Note: Intra-division opponents are in bold text.

===Postseason===

| Round | Date | Opponent (seed) | Result | Record | Venue | Recap |
|---|---|---|---|---|---|---|
| Wild Card | January 9, 2016 | Kansas City Chiefs (5) | L 0–30 | 0–1 | NRG Stadium | Recap |

==Game summaries==

===Regular season===

====Week 1: vs. Kansas City Chiefs====

In the 2015 season opener, the Houston Texans took on the Kansas City Chiefs with Brian Hoyer in his first regular season start as the Texans' quarterback. Hoyer's first pass was intercepted which eventually led to a Kansas City touchdown. The Chiefs managed to score another 7 points off of turnovers to take a 14–0 lead with 4:28 left in the first. Houston finally managed to get on the board late in the 1st quarter following a 4-yard pass to DeAndre Hopkins from Hoyer. With Randy Bullock missing the extra point the Texans trailed 14–6 with 0:46 left in the 1st. Following another dismal quarter for the Texans, Kansas City led 27–9 at halftime. Houston managed to shut out the Chiefs for the entire second half and with almost 6 minutes left in the game brought Ryan Mallett in as quarterback, who led the team on two scoring drives. Nonetheless the Texans couldn't manage a comeback and fell to the Chiefs 27–20.
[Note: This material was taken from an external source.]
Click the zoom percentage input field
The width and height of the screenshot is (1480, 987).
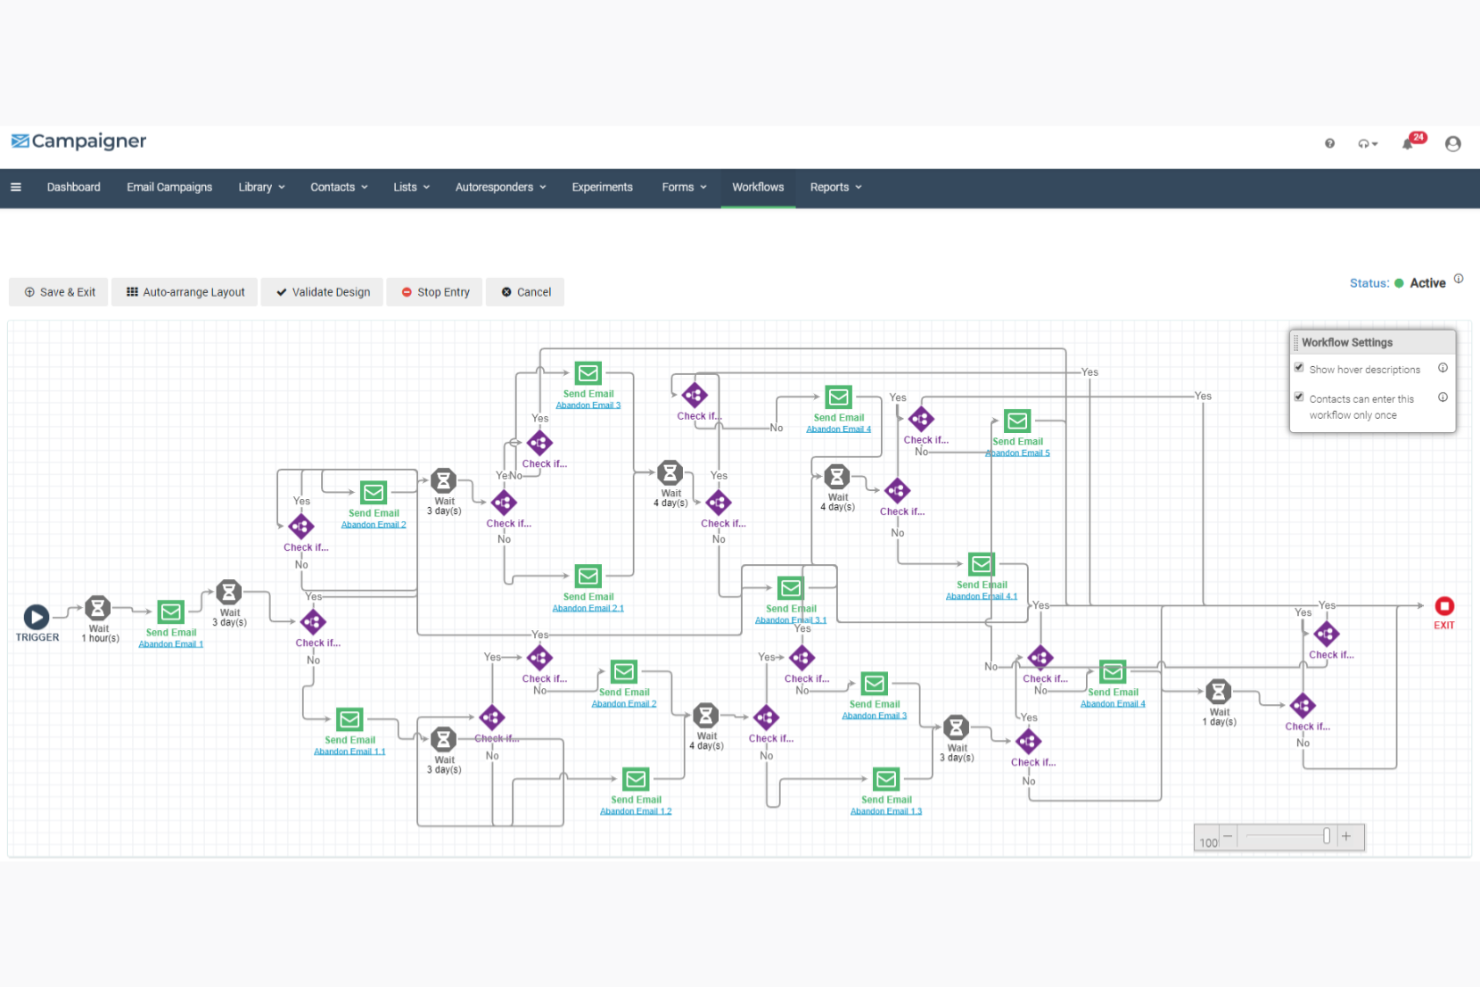coord(1208,842)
| Quarter | 1 | 2 | 3 | 4 | Total |
|---|---|---|---|---|---|
| Chiefs | 14 | 13 | 0 | 0 | 27 |
| Texans | 6 | 3 | 0 | 11 | 20 |

=====Game notes=====
This is the first time since 2009 where the Texans lost their season opener. Houston kicker Randy Bullock became the first player to miss a point-after attempt following a rule change for the 2015 season, which requires the ball to be snapped from the 15-yard line.

====Week 2: at Carolina Panthers====

Ryan Mallett was given the starting quarterback position against the Panthers. The Texans' only lead of the game came in the first quarter following a 43-yard field goal from Randy Bullock. Following 10 unanswered points from Carolina in the 2nd quarter, Houston trailed 3-10 going into halftime. Early in the third quarter Houston tied the game at 10 a piece. A Carolina touchdown late in the 3rd quarter and another early in the 4th sealed a Panthers victory as the Texans couldn't manage a comeback. With the loss Houston dropped to 0–2, their worst start since the 2008 season.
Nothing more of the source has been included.